李學武對這一安排沒有任何異議,甚至希望攝像頭到時候都已經採訪到了足夠多的素材不會再關注他。
「你有點緊張?」高雅琴就坐在他旁邊,見他合著眼睛微微皺眉,疑惑地問了一句。
李學武睜開眼睛看了看她,搖頭道:「沒有啊,緊張什麼?」
「我看你很痛苦的樣子,還以為你緊張了呢。」
高雅琴笑了笑,說道:「我還是第一次參加這麼重要的活動,以前都是組織者來著。」
「那你可得好好享受享受了。」李學武玩笑道:「他們都說日本人洗澡不分男女,都在一個池子裡。」
「啥玩意?!」高雅琴被震驚得無以復加,看著他問道:「你確定這不是在開玩笑?」
「他沒有開玩笑,這是真的。
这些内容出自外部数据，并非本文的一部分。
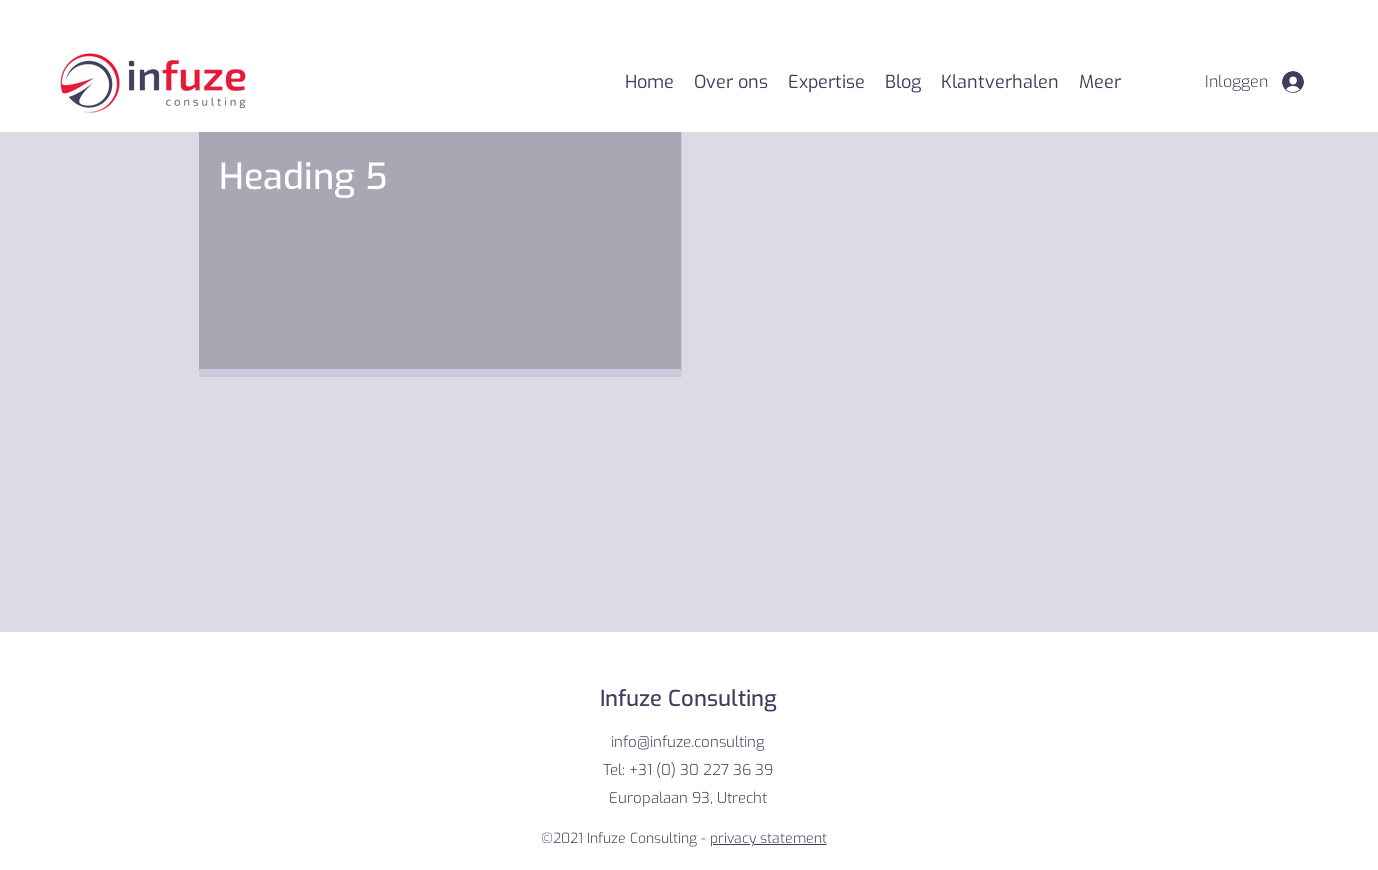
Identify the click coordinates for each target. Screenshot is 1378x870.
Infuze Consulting (688, 698)
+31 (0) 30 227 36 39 (701, 770)
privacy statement (768, 838)
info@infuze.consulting (688, 742)
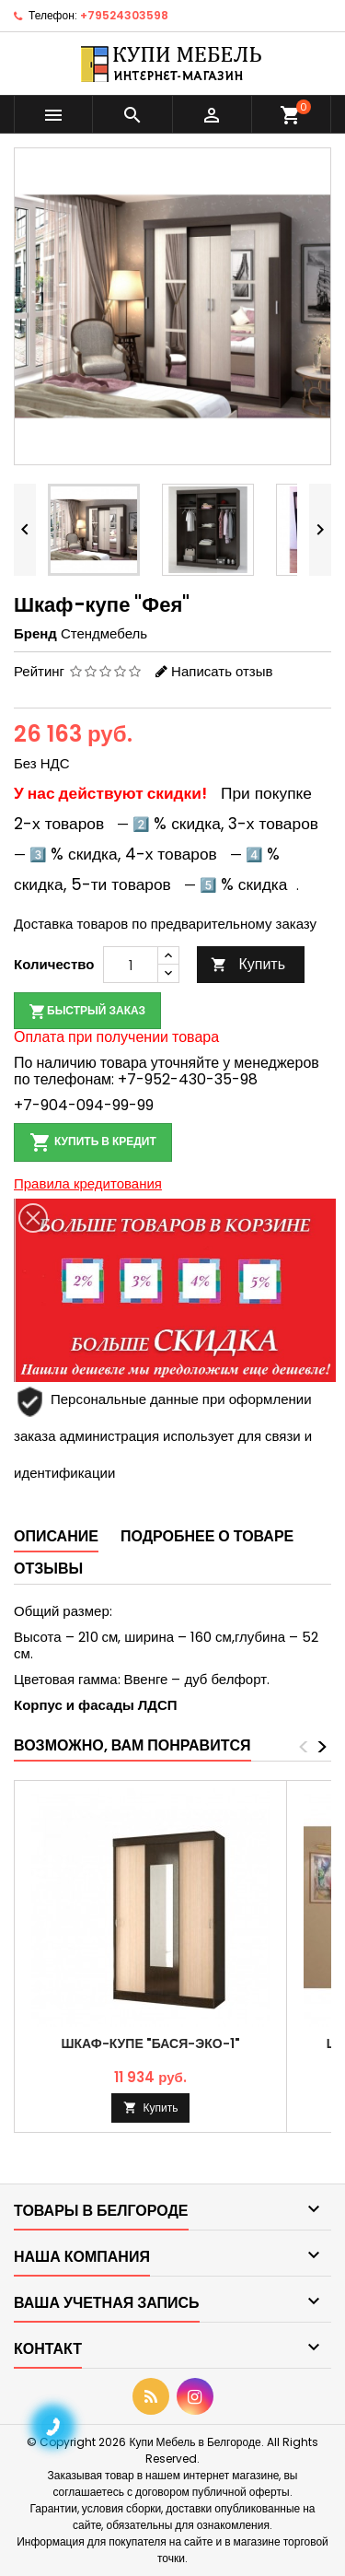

」
坐在同一排座位上的京城汽車副廠長王友寒笑著介紹道:「不過也不是所有的浴場都是這樣的,您得挑。」
「我還挑什麼——」高雅琴撇了撇嘴角,道:「嚇我一跳。」
「呵呵呵——」李學武隔著高雅琴看向王友寒,笑著打招呼道:「剛剛差點睡著了,沒看見您。」
「沒關係,我都快聽見你的呼嚕聲了。」王友寒好像已經忘記了他們在東德時候的齷齪。
這個時候他很大度地玩笑道:「真要是睡一覺就到了,那還真是個好事。」
「我是打算這樣做呢。」
李學武指了指還在想為什麼日本有男女同在一個浴池裡的澡堂子。
「我們高總很怕路程枯燥,這不是把我堵在裡面陪她打發時間嘛。」
「你們京城汽車想要看什麼?」高雅琴還真是不客氣,以為對方是古力同這樣的好朋友呢。
王友寒則是扯了扯嘴角,刻意地看了李學武一眼,解釋道:「隨便看看。」
「呵——」李學武被他逗笑了,很是古怪地開口說道:「我們準備去豐田看一看,已經約好了。」
他挑眉問道:「你要不要一起去?我們這邊都方便的。」
「不用了,謝謝。」王友寒淡淡地說道:「我得跟著領導一起行動,咱們走不到一塊去。」
這話說的倒是真有道理,他是跟李學武走不到一塊去,京城汽車也跟紅星汽車走不到一塊去。
紅鋼集團牽頭在鋼城組建汽車廠,連京城二汽都去投資了,唯獨落下了京城汽車。
當然了,這個時候全國擁有造車能力和業務的企業不少,但真正算得上號的也就那麼幾個。
李學武竟然有能耐從全國找來這些企業,共同在鋼城投資,搞什麼汽車城。
他已經瞭解過了,這個專案是打算實現汽車零部件通用和規範性。
這就意味著這些企業的造車成本將進一步降低。
尤其是新的廠區、新的裝置以及新的工人,一旦達成了紅星汽車的那種水準,到時候全國的汽車都將面臨大降價的機遇。
反正他們是要堅持不住了,今年212雖然做了改動和升級,但銷量下滑的實在是太厲害。
以前212都沒有庫存車的,現在不僅有庫存車,而且還越積攢越多呢。
他防備李學武,想著是這一次京城汽車要翻身。